____ READING TEXT
Navy Command is the current headquarters body of the Royal Navy, and as of 2012 its major organisational grouping. It is a hybrid, neither a command, nor simply an installation. Royal Navy official writings describe Navy Command Headquarters both as a physical site, on Whale Island, Hampshire, a collective formed of the most senior RN officers, and as a budgetary grouping.

On 1 April 2006 the Fleet Top Level Budget was established. A Top Level Budget (TLB) is the major financial accounting group of the MOD. On 1 April 2010 the Fleet TLB was renamed Navy Command. Navy Command is the Top Level Budget (holder) for the RN. Navy Command supports the First Sea Lord in the management of the Command, and delivers the Service's current and future outputs as articulated in the Command Plan.

History
The Royal Navy was historically divided into a number of fleets and ashore commands, prominent examples being the Home Fleet; Mediterranean Fleet; East Indies Station; and Far East Fleet. In the late 1960s the Home Fleet and Mediterranean Fleet were amalgamated into Western Fleet. In the 1970s Western Fleet and Far East Fleet were amalgamated into CINCFLEET. At the same time, the post of Commander-in-Chief, Plymouth was merged with that of Commander-in-Chief, Portsmouth to form Naval Home Command. As overseas bases continued to be reduced, the Navy's shore establishments became more concentrated in the UK, under Naval Home Command.

The purpose-built Headquarters at Whale Island, Portsmouth was opened in 2002 was named after Admiral of the Fleet Sir Henry Leach, the First Sea Lord during the Falklands War. 

As of 2017 official descriptions said that the headquarters was based at Whale Island, but also includes the Command Centre in Northwood, and support staff in Portsmouth Naval Base.
________
____ INPUT DATA
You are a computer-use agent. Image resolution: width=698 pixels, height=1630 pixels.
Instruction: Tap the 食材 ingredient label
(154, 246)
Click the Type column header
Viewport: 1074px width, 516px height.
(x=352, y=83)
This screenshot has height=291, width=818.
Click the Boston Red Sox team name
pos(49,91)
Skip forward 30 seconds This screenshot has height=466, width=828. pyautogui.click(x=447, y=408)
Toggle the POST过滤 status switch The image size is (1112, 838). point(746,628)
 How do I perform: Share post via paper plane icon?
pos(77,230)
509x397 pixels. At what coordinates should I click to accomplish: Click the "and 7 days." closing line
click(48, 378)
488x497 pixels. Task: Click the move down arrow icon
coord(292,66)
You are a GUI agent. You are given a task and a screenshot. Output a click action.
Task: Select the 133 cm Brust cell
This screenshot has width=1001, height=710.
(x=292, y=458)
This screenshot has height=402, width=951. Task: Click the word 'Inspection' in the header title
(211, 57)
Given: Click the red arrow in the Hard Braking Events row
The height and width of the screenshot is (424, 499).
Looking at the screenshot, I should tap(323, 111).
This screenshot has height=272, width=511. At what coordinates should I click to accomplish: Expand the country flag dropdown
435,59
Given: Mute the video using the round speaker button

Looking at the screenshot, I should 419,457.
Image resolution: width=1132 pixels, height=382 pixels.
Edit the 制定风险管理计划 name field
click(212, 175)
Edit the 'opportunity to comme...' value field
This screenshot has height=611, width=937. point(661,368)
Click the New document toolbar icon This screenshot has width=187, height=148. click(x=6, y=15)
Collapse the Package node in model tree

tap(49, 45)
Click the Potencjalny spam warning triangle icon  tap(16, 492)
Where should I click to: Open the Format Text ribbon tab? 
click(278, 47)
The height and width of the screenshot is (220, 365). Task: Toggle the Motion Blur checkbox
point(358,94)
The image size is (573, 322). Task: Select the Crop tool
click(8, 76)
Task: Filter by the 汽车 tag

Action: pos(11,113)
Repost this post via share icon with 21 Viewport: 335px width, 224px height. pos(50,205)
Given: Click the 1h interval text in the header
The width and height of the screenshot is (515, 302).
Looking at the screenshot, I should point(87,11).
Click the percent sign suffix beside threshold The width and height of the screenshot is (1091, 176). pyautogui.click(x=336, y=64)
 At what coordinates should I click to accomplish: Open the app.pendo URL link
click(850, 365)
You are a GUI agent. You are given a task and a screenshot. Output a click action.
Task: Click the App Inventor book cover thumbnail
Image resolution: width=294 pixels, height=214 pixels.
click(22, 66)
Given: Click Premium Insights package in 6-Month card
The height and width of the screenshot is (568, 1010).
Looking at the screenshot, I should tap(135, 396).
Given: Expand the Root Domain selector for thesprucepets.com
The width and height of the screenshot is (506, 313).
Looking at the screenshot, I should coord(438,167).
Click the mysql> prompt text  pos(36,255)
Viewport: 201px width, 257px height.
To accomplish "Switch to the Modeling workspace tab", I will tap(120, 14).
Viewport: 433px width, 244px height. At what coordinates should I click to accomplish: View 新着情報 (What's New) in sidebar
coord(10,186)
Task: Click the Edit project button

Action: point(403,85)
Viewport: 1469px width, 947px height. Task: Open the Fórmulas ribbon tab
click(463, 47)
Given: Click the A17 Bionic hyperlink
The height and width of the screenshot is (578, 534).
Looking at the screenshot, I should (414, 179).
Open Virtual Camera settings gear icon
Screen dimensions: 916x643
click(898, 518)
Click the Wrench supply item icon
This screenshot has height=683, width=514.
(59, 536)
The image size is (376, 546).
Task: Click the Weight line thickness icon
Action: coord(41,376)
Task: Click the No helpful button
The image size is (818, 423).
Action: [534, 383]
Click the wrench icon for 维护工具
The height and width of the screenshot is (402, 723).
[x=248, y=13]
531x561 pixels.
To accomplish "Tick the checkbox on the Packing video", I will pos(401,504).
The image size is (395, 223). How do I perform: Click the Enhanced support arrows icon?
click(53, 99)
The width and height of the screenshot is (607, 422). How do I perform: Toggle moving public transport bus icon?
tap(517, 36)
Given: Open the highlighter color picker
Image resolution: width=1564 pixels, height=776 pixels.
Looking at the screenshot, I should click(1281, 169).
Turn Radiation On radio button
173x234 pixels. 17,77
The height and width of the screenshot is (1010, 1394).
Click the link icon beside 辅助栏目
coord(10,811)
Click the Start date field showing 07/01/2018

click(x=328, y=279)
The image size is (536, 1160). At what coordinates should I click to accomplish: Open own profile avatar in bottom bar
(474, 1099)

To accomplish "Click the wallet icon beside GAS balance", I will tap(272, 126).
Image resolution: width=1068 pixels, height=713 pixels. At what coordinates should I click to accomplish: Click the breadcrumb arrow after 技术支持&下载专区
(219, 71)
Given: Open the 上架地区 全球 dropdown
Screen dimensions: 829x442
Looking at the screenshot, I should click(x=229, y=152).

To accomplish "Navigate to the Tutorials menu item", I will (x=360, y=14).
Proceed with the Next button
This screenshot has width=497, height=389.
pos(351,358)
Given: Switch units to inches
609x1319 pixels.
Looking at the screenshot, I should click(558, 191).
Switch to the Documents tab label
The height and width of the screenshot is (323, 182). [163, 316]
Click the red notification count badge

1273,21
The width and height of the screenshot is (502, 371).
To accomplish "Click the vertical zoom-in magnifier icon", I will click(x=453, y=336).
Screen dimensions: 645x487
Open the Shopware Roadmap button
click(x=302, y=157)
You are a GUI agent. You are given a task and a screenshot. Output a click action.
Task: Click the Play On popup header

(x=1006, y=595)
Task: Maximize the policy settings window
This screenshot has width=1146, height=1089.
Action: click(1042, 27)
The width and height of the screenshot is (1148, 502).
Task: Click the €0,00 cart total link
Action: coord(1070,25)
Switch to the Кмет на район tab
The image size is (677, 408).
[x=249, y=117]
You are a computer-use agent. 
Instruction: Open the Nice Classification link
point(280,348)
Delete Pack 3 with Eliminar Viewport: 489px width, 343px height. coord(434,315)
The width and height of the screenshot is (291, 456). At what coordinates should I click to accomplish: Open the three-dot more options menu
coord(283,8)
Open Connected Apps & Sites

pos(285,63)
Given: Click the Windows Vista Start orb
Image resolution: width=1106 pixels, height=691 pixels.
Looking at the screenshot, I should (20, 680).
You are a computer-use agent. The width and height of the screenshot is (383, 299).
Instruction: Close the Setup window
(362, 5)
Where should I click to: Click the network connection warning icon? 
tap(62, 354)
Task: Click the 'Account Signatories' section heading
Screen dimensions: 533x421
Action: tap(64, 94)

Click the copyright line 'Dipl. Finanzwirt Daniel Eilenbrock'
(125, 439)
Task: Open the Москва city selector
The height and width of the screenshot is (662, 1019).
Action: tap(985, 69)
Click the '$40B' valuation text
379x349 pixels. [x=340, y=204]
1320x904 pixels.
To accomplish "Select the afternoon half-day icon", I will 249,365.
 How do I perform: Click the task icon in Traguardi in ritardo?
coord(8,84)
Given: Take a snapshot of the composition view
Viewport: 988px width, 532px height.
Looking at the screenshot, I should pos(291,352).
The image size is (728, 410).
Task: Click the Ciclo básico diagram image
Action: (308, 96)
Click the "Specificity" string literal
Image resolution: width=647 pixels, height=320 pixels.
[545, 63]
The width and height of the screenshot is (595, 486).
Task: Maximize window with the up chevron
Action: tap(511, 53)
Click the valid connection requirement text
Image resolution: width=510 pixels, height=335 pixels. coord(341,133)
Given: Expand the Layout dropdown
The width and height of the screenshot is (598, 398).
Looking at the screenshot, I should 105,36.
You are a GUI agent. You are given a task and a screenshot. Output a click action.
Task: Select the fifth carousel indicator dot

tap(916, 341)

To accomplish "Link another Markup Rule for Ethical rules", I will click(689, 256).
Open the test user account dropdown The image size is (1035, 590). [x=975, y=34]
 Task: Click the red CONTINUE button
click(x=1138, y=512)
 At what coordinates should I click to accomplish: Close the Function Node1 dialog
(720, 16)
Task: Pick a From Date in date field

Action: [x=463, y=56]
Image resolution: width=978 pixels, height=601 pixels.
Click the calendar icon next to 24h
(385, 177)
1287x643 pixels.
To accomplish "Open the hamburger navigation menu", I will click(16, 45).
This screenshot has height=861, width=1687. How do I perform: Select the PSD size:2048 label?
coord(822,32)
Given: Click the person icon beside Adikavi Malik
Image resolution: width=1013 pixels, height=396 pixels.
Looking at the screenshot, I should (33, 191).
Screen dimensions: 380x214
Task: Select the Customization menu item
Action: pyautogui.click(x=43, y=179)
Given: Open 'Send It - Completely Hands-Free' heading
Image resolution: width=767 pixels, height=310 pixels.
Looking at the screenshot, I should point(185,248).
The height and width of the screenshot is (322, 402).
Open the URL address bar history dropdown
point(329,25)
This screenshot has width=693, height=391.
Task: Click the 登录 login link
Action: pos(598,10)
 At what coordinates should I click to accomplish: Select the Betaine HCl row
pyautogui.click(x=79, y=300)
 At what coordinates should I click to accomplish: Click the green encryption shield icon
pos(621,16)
________
According to the text on Navy Command, on what date was the Fleet Top Level Budget renamed Navy Command?

WRITTEN SOLUTION:
1 April 2010